A well-known Oak Harbor flight instructor piloted a small airplane that inexplicably lost power and crashed on San Juan Island Thursday night.
Bob Fraser, 79, was airlifted to St. Joseph’s Hospital in Bellingham. His wife, Donna Fraser, said he suffered a serious wrist injury that required surgery, but that he’s doing fine otherwise.
“If it hadn’t been for his knowledge and experience, they might not have made it,” she said. “It’s really just a miracle that nobody was hurt any worse.”
Bob Fraser was flying a Cessna 172M, which is owned by the Whidbey Island Navy Flying Club. His wife explained that he had flown a man and a woman to Roche Harbor for sightseeing and lunch on Thursday. But things went wrong as the airplane was taking off from Roche Harbor Airport.
“Something happened with the plane and he couldn’t gain air speed,” Donna Fraser said of how her husband explained it to her. “After about 15 seconds, it hit a down draft at 150 feet, and the plane just went down.”
Donna Fraser said her husband managed to keep the wings level so that the plane didn’t nose dive.

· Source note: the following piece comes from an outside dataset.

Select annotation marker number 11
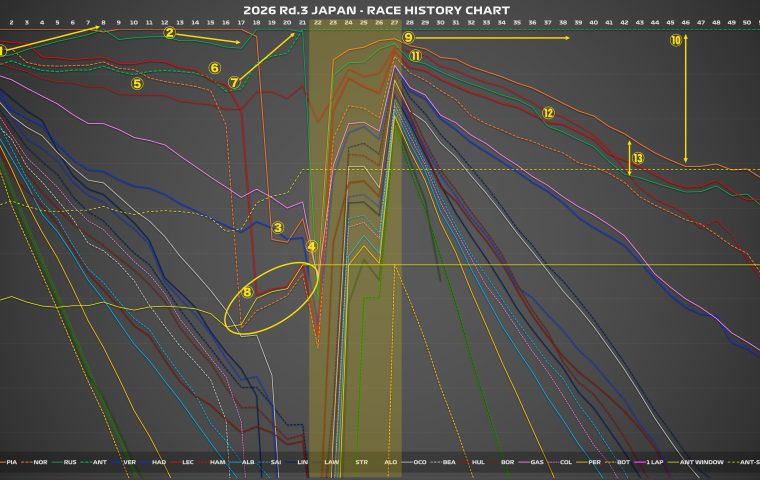This screenshot has width=760, height=480. click(415, 57)
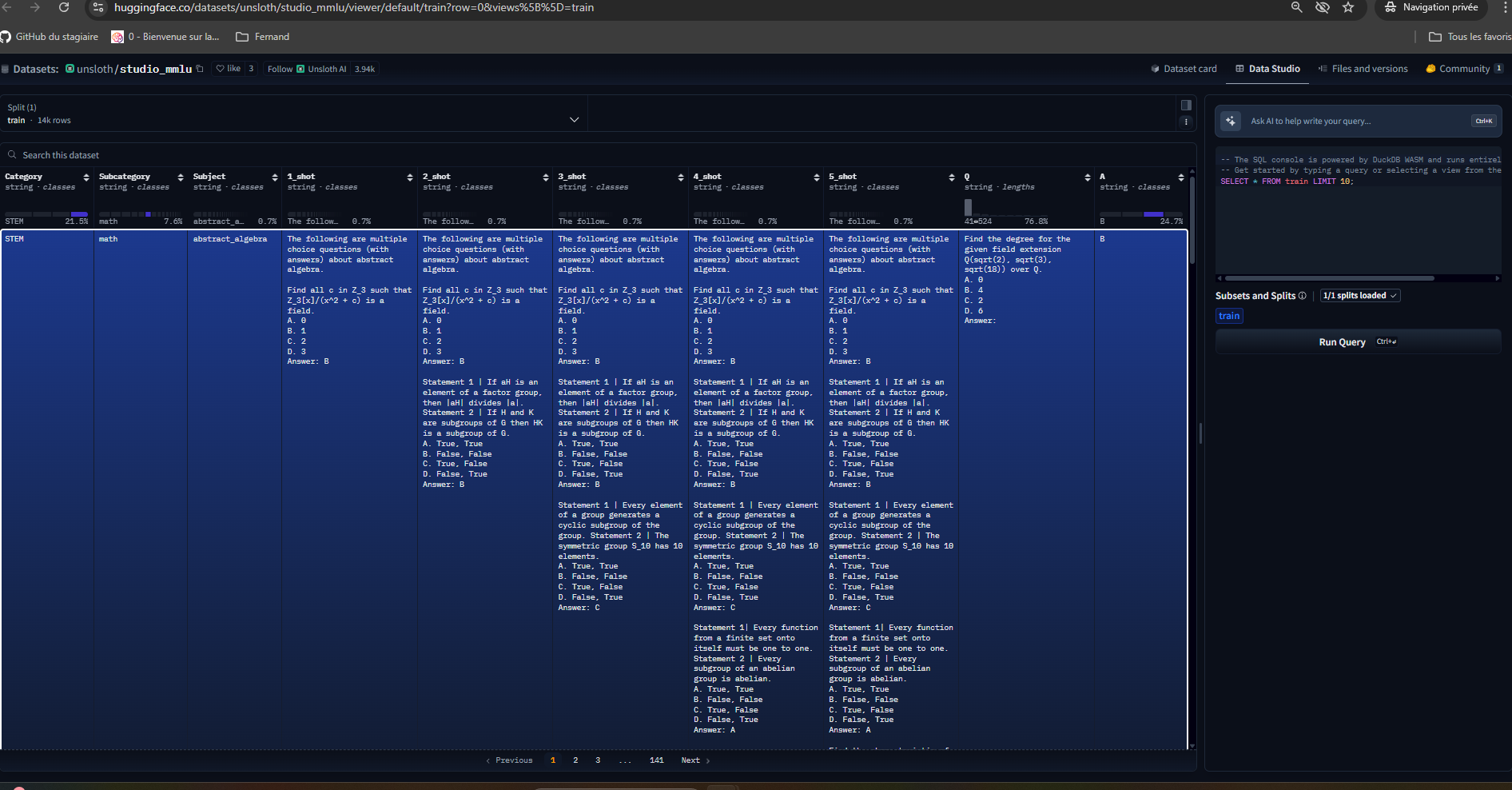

It struck trees and crashed at the end of the runway.
“He probably saved three lives, including his own,” she said.
SanJuanJournal.com reported that the three occupants were able to extricate themselves from the airplane, which landed nose down. The male passenger, who was sitting in the front, suffered facial abrasions and the woman wasn’t injured, Donna Fraser said. The names of the couple haven’t been released.
Bob Fraser managed the John Vanderzicht Memorial Pool in Oak Harbor for 12 years, but he’s best known on North Whidbey as a consummate pilot and flight instructor. He was a Navy pilot for 32 years. He retired 1980 and started giving flying lessons at the Whidbey Island Navy Flying Club. He has 23,000 hours of flying experience in small airplanes and 22,000 hours in the Navy, according to his wife and a Northwest Navigator story from 2006.
The Navy flying club even named the flight instruction program after him in 2006: it’s officially the Bob Fraser School of Flight.
Donna Fraser said she has no doubt that her husband will continue flying once he heals.
“He’s a walking airplane,” she said. “He would rather fly than eat.”
The National Transportation Safety Board is investigating the cause of the accident.
— The Whidbey News-Times is a sister newspaper of The Journal of the San Juan Islands.